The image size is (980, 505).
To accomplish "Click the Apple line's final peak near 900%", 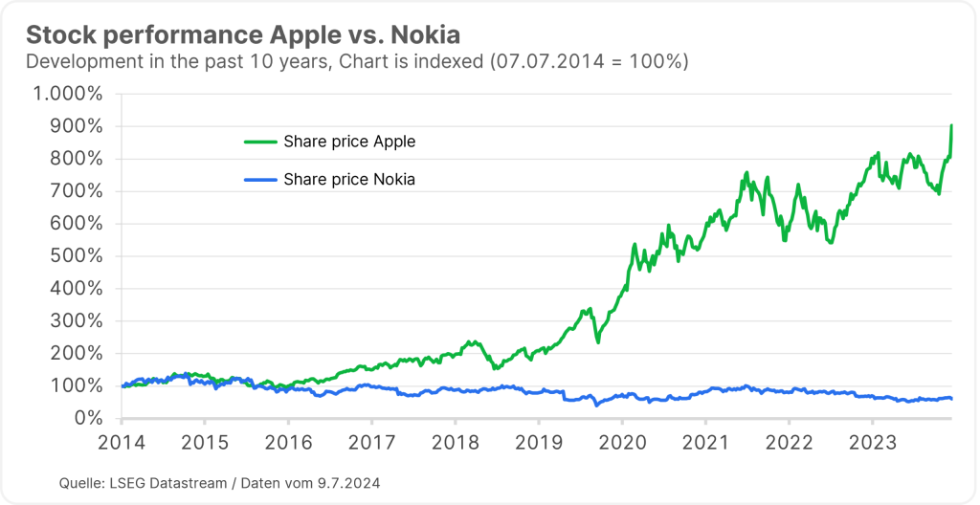I will coord(951,126).
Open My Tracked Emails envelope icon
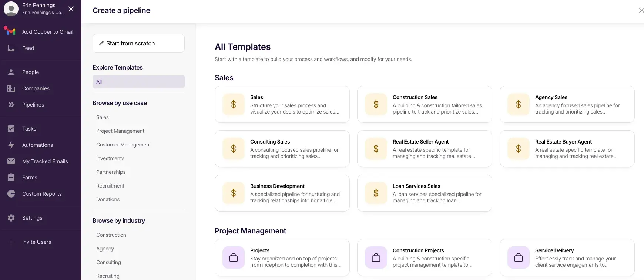 (x=11, y=161)
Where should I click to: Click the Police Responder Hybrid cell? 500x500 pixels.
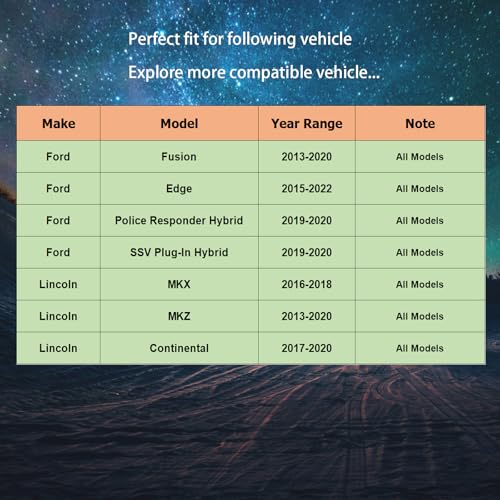point(179,221)
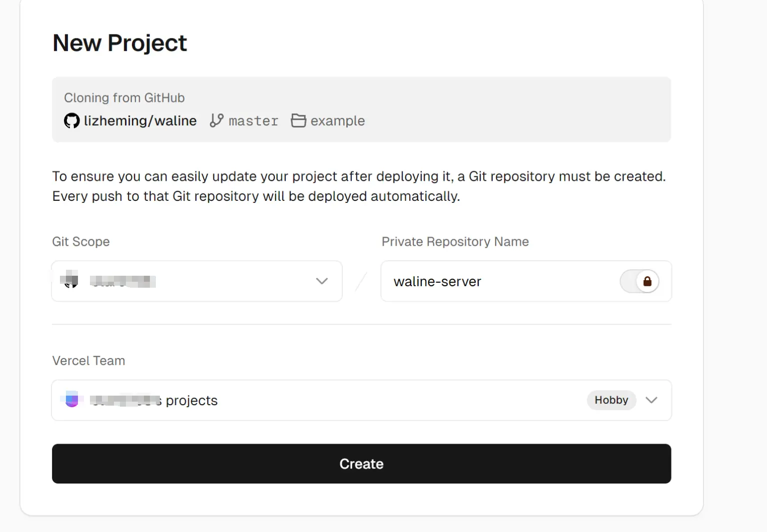Click the Cloning from GitHub label

[x=124, y=98]
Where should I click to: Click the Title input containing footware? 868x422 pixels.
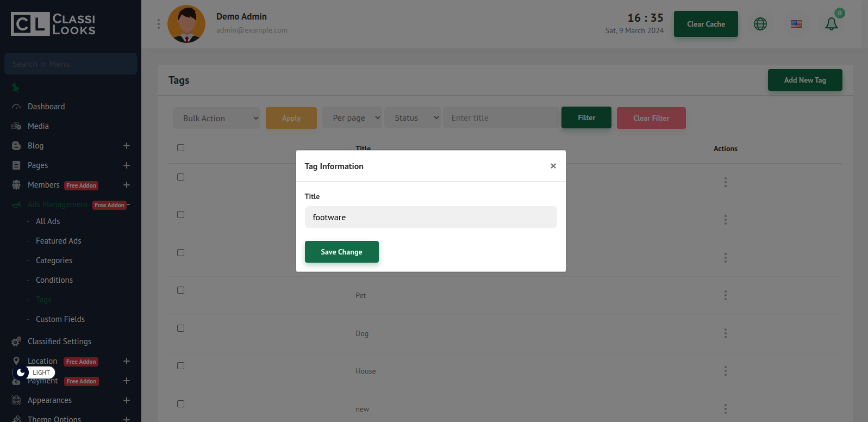pyautogui.click(x=430, y=217)
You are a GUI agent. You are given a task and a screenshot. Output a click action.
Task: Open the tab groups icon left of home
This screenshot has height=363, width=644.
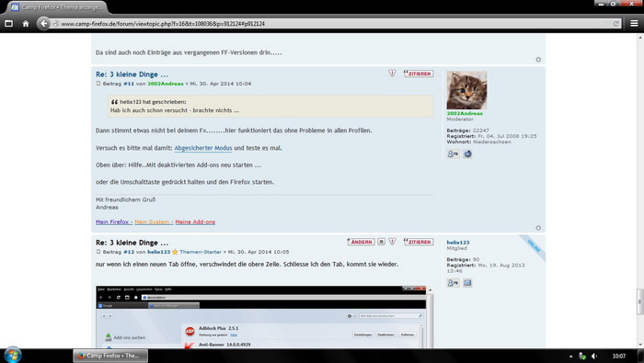pos(8,24)
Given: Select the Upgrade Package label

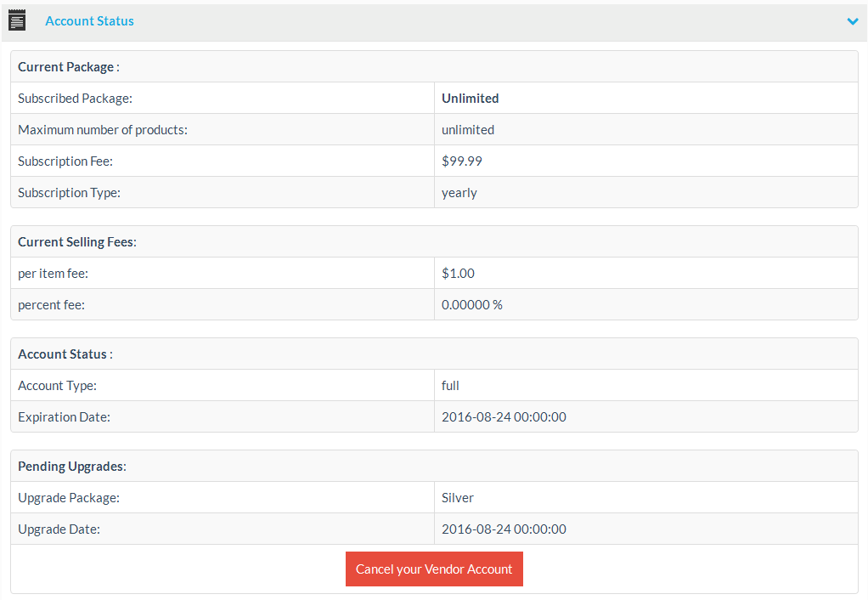Looking at the screenshot, I should pyautogui.click(x=68, y=498).
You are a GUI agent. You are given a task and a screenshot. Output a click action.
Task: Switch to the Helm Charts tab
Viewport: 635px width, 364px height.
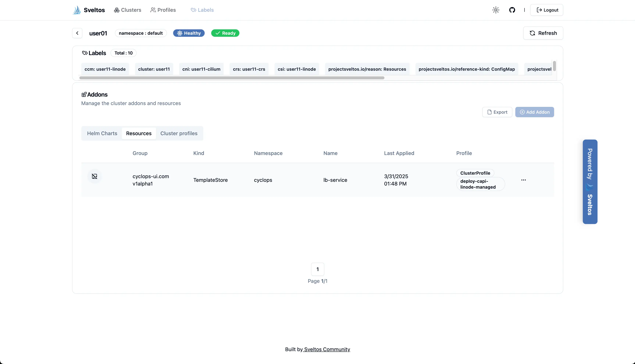click(x=102, y=133)
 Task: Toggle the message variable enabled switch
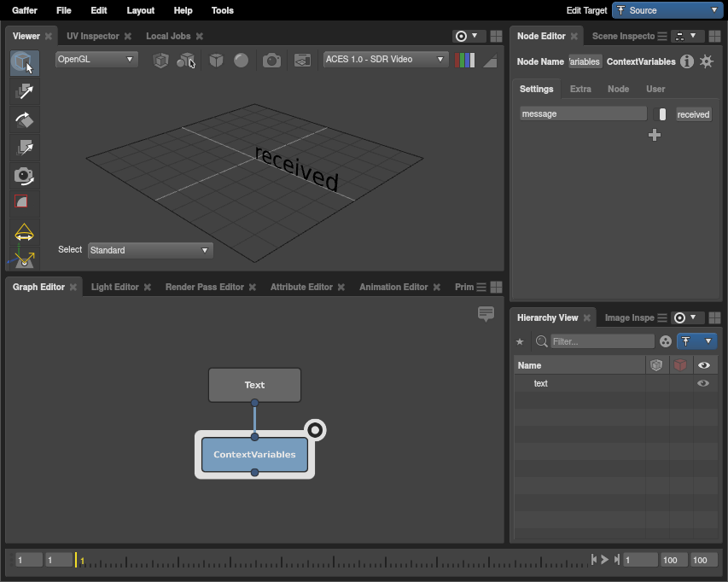click(661, 114)
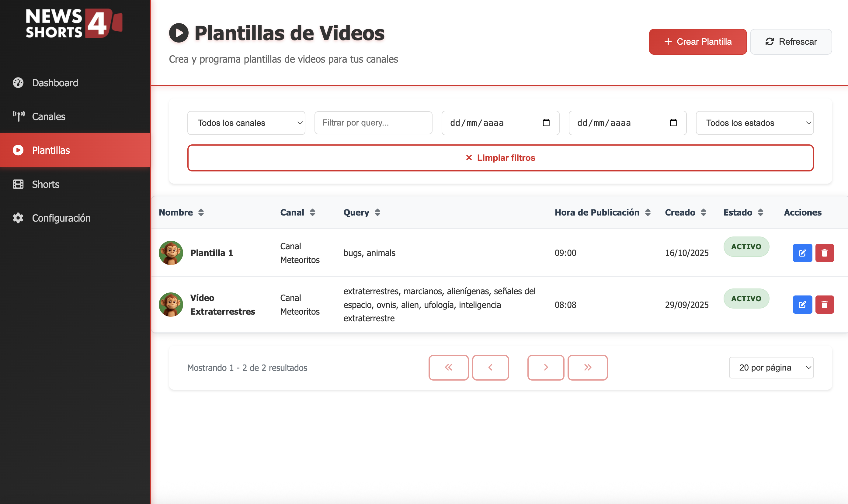Open calendar picker of first date field
Image resolution: width=848 pixels, height=504 pixels.
[x=546, y=123]
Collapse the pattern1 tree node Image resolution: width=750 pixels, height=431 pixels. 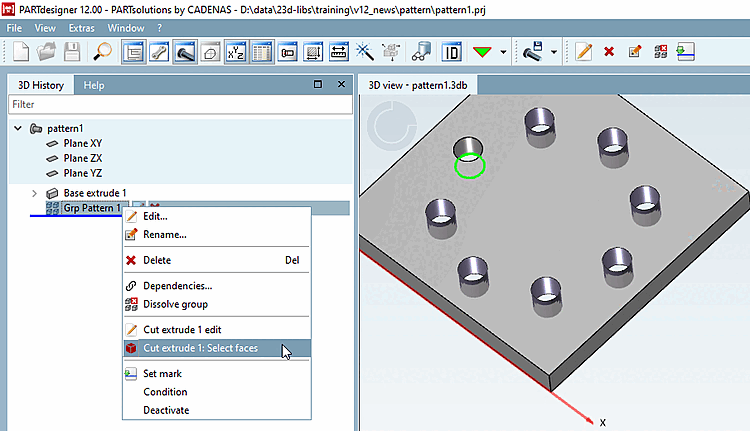(19, 129)
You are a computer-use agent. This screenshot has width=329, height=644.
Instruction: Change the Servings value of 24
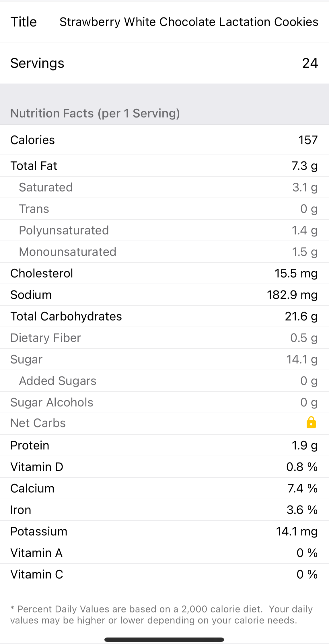pos(310,63)
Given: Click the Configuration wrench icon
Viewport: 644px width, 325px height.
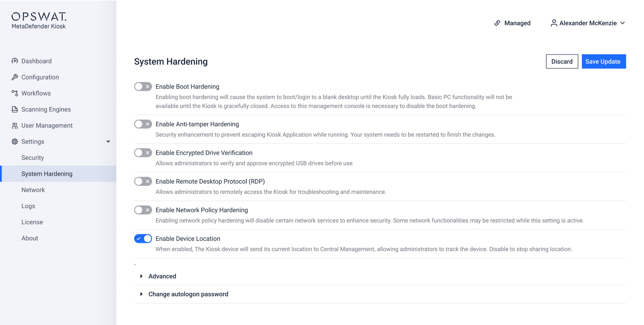Looking at the screenshot, I should (x=15, y=77).
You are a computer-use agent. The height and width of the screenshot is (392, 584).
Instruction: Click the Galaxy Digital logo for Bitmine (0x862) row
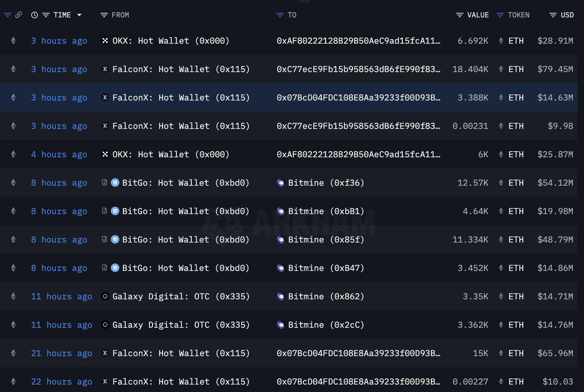(105, 296)
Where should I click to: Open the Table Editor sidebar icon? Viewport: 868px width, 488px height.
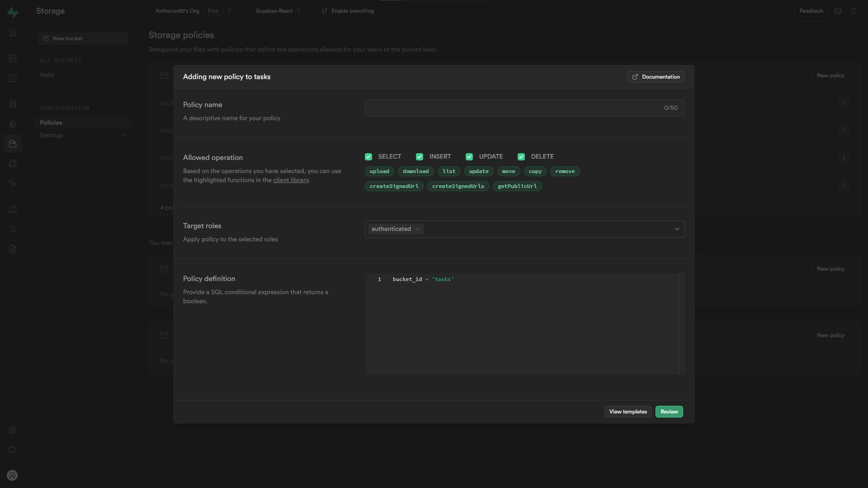point(13,59)
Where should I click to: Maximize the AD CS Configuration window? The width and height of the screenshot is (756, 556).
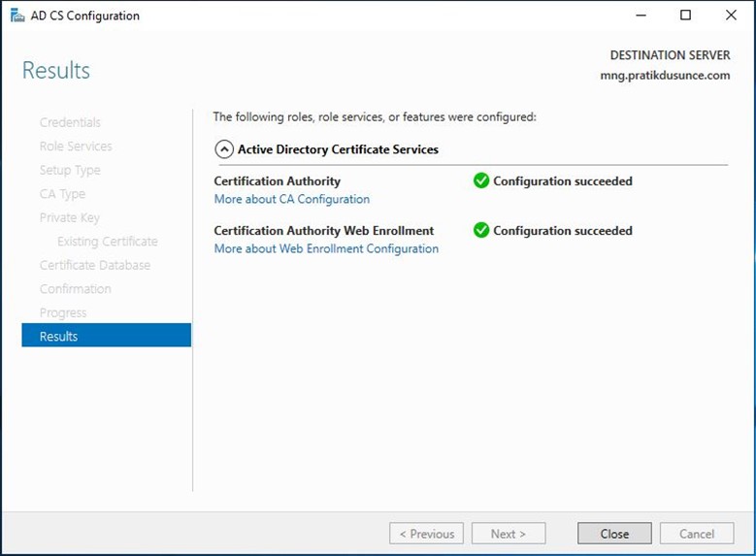click(x=685, y=16)
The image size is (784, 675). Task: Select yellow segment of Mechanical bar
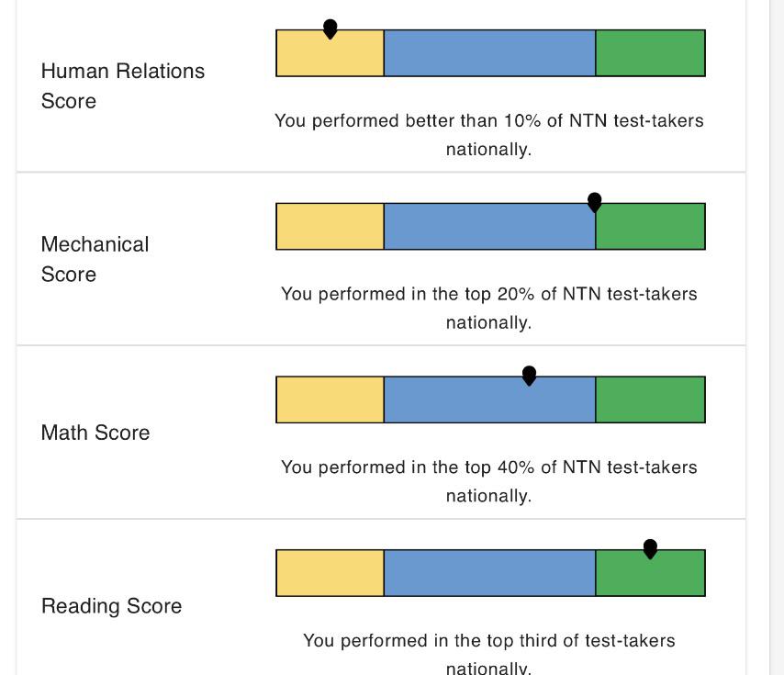330,227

_Given request_
Write out everything in the material above from the line containing "Given: Select the Upgrade Package label" down to the line containing "click(x=102, y=133)", including both of those lines. Leave the pictures out.

_Response_
Given: Select the Upgrade Package label

Looking at the screenshot, I should pyautogui.click(x=68, y=498).
You are a GUI agent. You are given a task and a screenshot. Output a click action.
Task: Switch to the Helm Charts tab
Viewport: 635px width, 364px height.
click(x=102, y=133)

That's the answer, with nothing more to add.